BEIJING, March 24, 2023 /PRNewswire/ — China has entered a new phase of epidemic prevention and control after it downgraded the management of COVID-19 response into Class B infectious diseases. “The overall situation of epidemic response is good nationwide,” according to a meeting held by the Standing Committee of the Political Bureau of the Communist Party of China Central Committee on February 16.
Current situation of COVID-19 in China
Seen from the latest data released by the Chinese Center for Disease Control and Prevention (China CDC), the number of positive nucleic acid tests in China has been basically at a downward trend as of March 16, dropping below 8,000 cases for over a week.
Infections from the epidemic are still occurring in China at a localized and sporadic level, Wu Zunyou, chief epidemiologist at the China CDC, said at an interview in early March.
No one can tell how COVID-19 will eventually play out, said Wu, adding that the novel coronavirus will coexist with humans on Earth for a long time.
Zhan Qingyuan, deputy director at the Department of Pulmonary and Critical Care Medicine of the China-Japan Friendship Hospital (CJFH), reiterated the same to CGTN: “People may have to live with the microorganism, as we can’t kill all the coronavirus.”
As the COVID-19 epidemic has “basically ended” in the country, the hospital has been operating at pre-epidemic level amid a surge of seasonal influenza, of which the positive rate of influenza virus has increased to 53.2 percent in the week from March 6 to 12, far above the data in early February – lower than 1 percent, according to statistics from the China CDC.
Zhan advised the elderly and those with underlying conditions to get vaccinated, and to keep handy a thermometer, antigen reagents and COVID-19 drugs. “I recommend taking medicine once the nucleic acid test is positive, because the earlier the drugs against COVID-19 is used, the better the effect is.”
Preparations still being made for COVID-19
Everything in China is back to normal, while key institutions like the hospitals are still getting prepared.
Amid seasonal influenza, Zhong Lintao, director at the Nosocomial Infections Management Office of the CJFH, said that doctors at the hospital’s fever clinic have triaged patients based on the severity of their condition, instead of results of nucleic acid tests in the past three years.

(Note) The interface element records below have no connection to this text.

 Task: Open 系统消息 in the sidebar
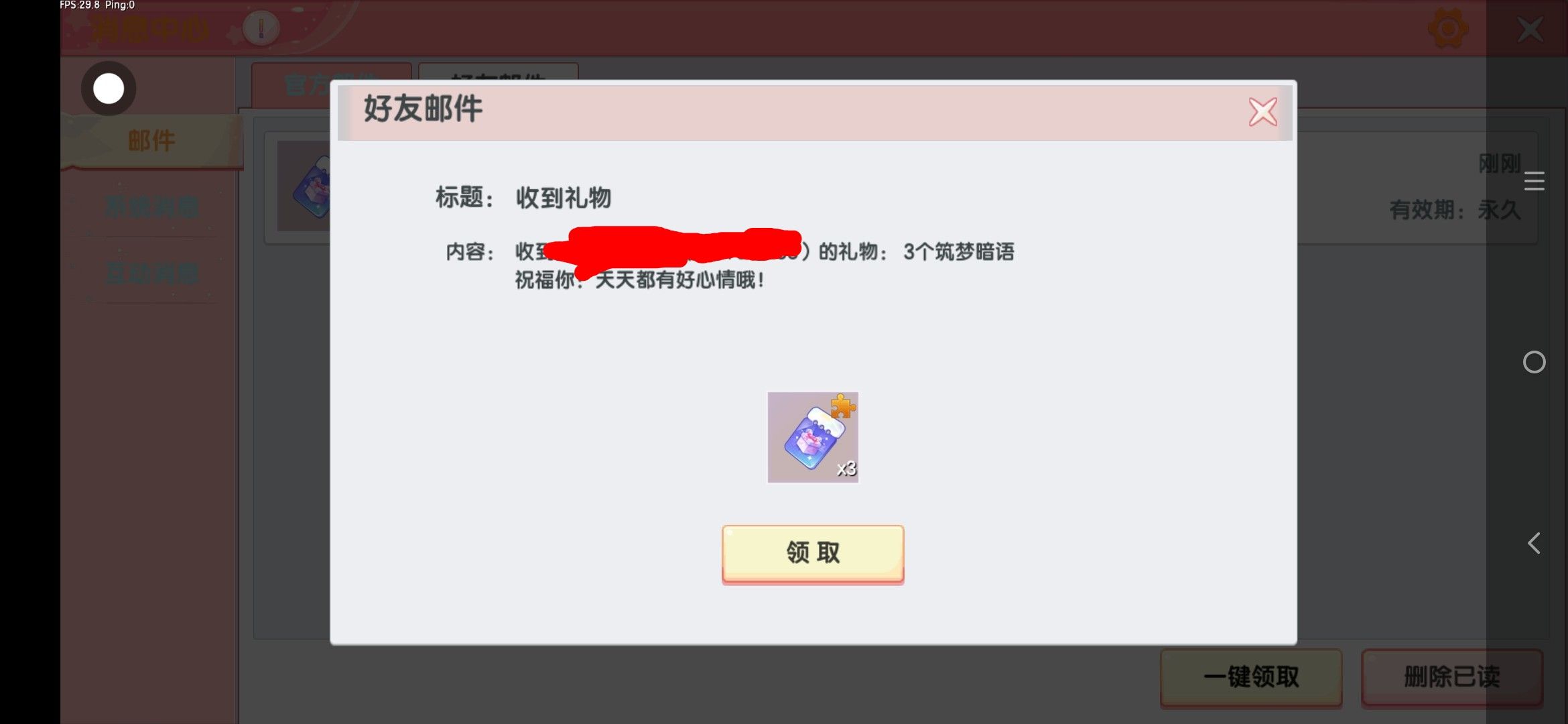tap(151, 207)
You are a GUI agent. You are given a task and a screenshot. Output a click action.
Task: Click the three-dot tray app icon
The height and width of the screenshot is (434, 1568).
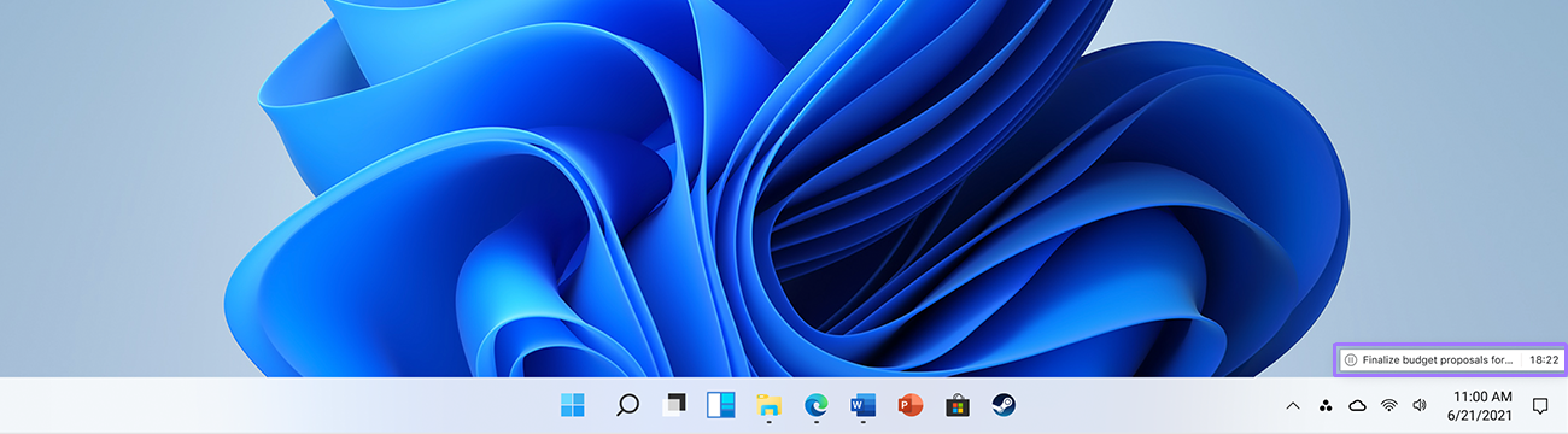pos(1325,406)
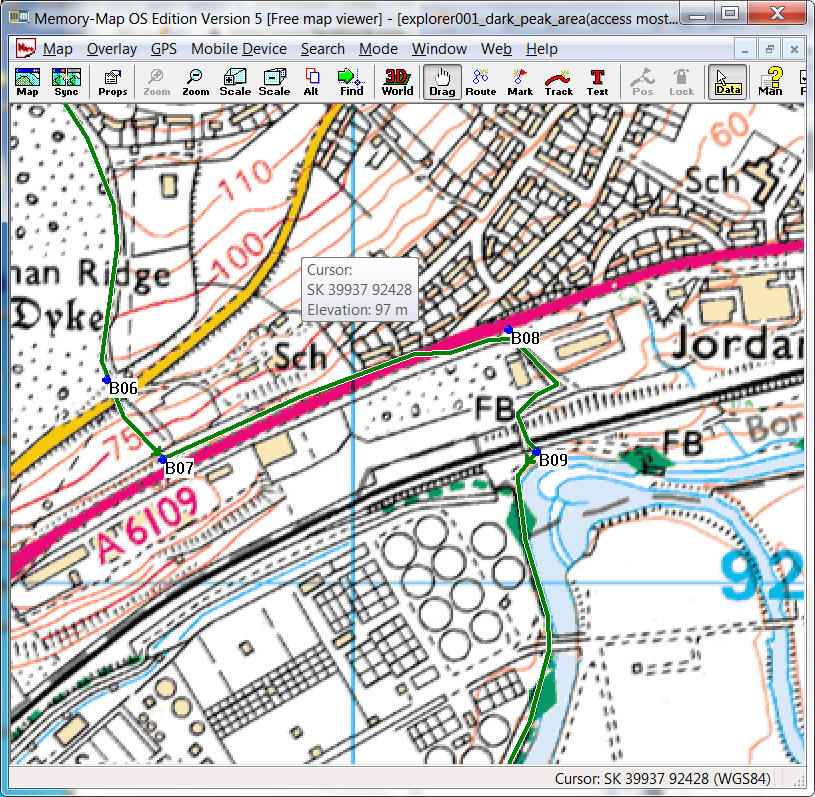Screen dimensions: 815x797
Task: Click the active Zoom magnifier icon
Action: 195,82
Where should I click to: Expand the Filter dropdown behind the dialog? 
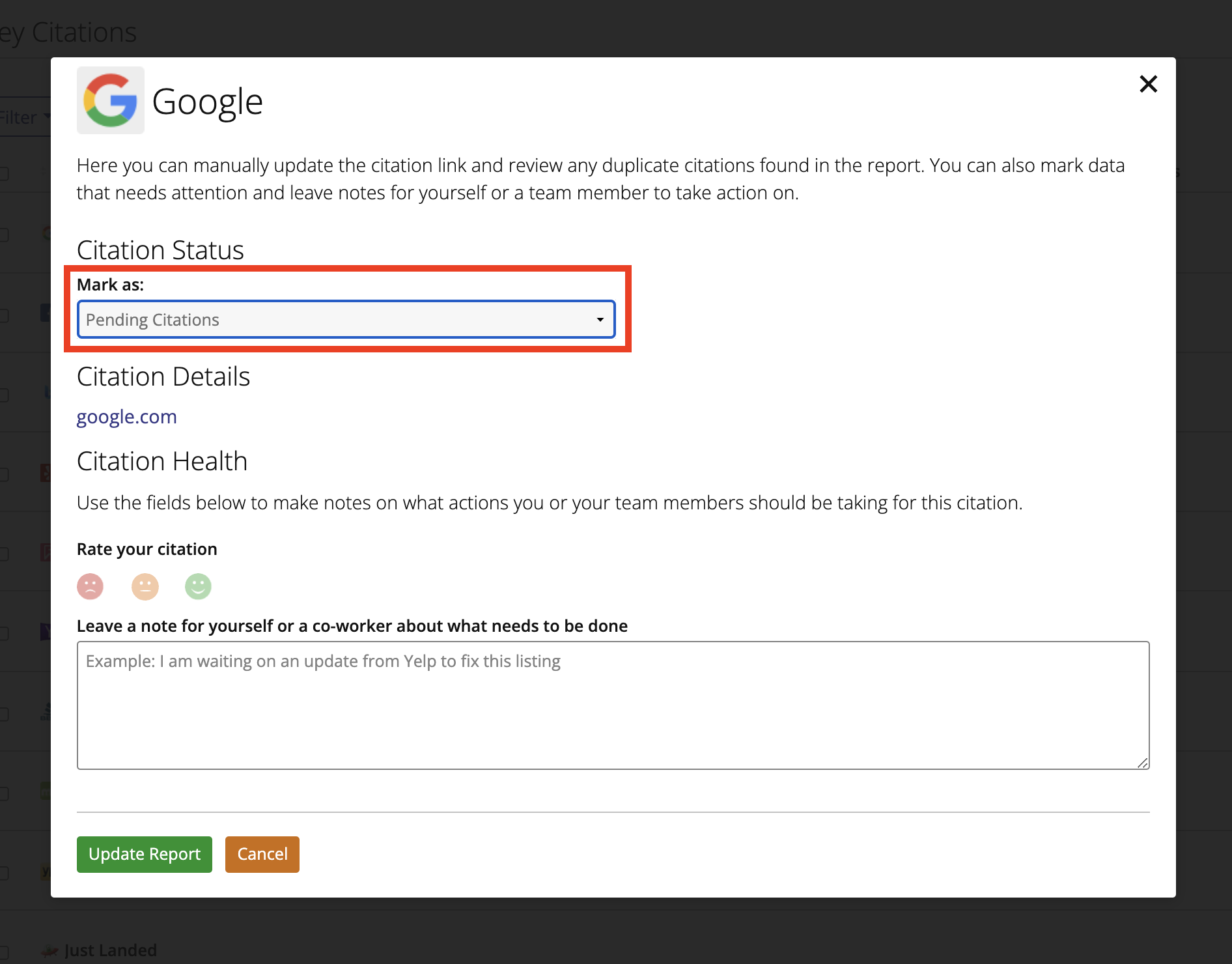23,118
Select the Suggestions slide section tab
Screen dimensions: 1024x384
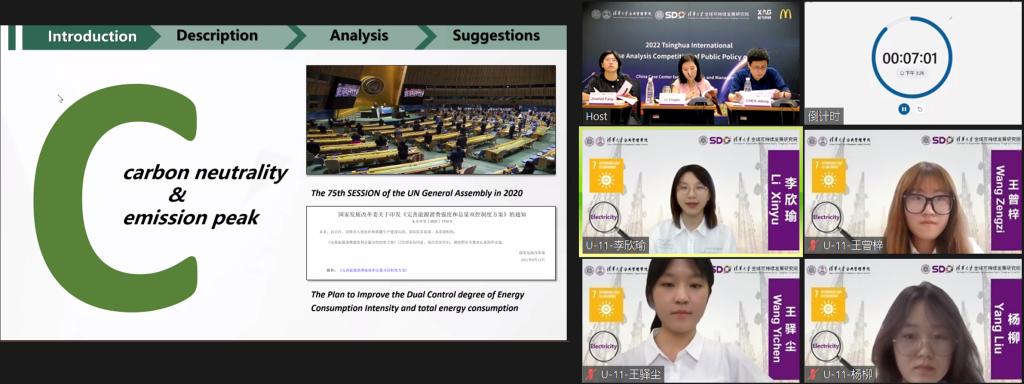[496, 37]
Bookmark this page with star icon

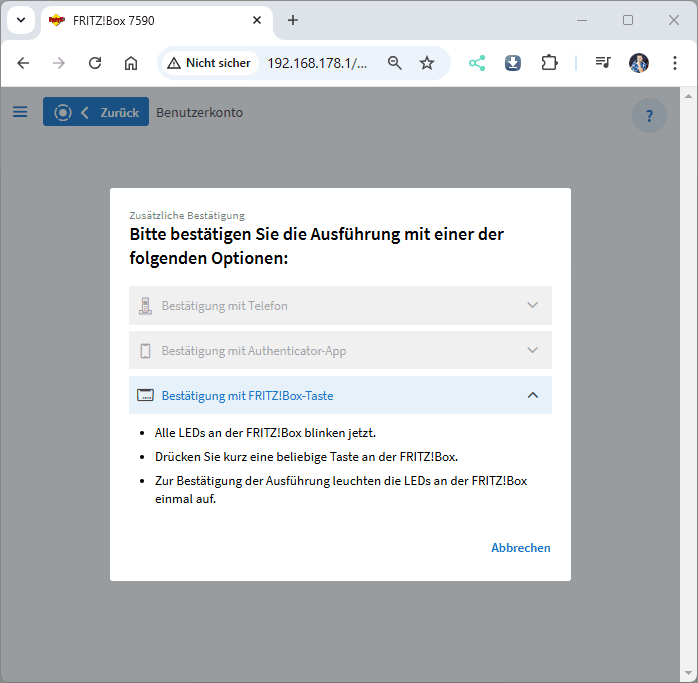(427, 63)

In addition, the hospital is also dedicated to daily infection prevention and control, according to Zhong, “For example, we provide guidance on personal protection for medical staff and patients, clean and disinfect frequently touched items on a daily basis to prevent the spread of the virus in medical institutions.”
Zhong said they have accumulated much experience in the last round of the COVID-19 epidemic and can transform from normal operations to rapid response to a disease outbreak, including allocating medical personnel to the fever clinic, emergency department and wards, and storing medicines and medical devices.
“We will also expand the capacity of the emergency department by transforming specialist wards in other departments to treat severe cases once there is a need,” said Zhong.
The hospital converted a building into wards to care for critically-ill COVID-19 patients last December, and although normal service has resumed, Zhong said they can convert it into wards again quickly if needed.
Strengthening weak links
China’s National Development and Reform Commission (NDRC), National Health Commission and six other departments have issued a notice and deployed relative work on consolidating major achievements of epidemic prevention and control, and strengthening the weak links in urban and rural medical and health care and environmental protection, said Liu Dechun, director at the NDRC’s Department of Resource Conservation and Environmental Protection, at a media conference last Thursday.
According to Liu, China will strengthen the capacity of epidemic surveillance and regular early warning and response systems, and improve health monitoring facilities and capacity in key institutions such as medical and elderly care institutions, and large shopping malls.
It also urged to coordinate and allocate medical supplies and resources, and to build a tiered, multi-level, and referral-based healthcare system in a regular manner and build three-tiered healthcare networks –the primary, secondary and tertiary hospitals – with public medical institutions as the mainstay, according to Liu.
Liu said that the country will improve sanitation facilities in crowded places and carry out environmental health governance in places like urban villages and farmers’ markets.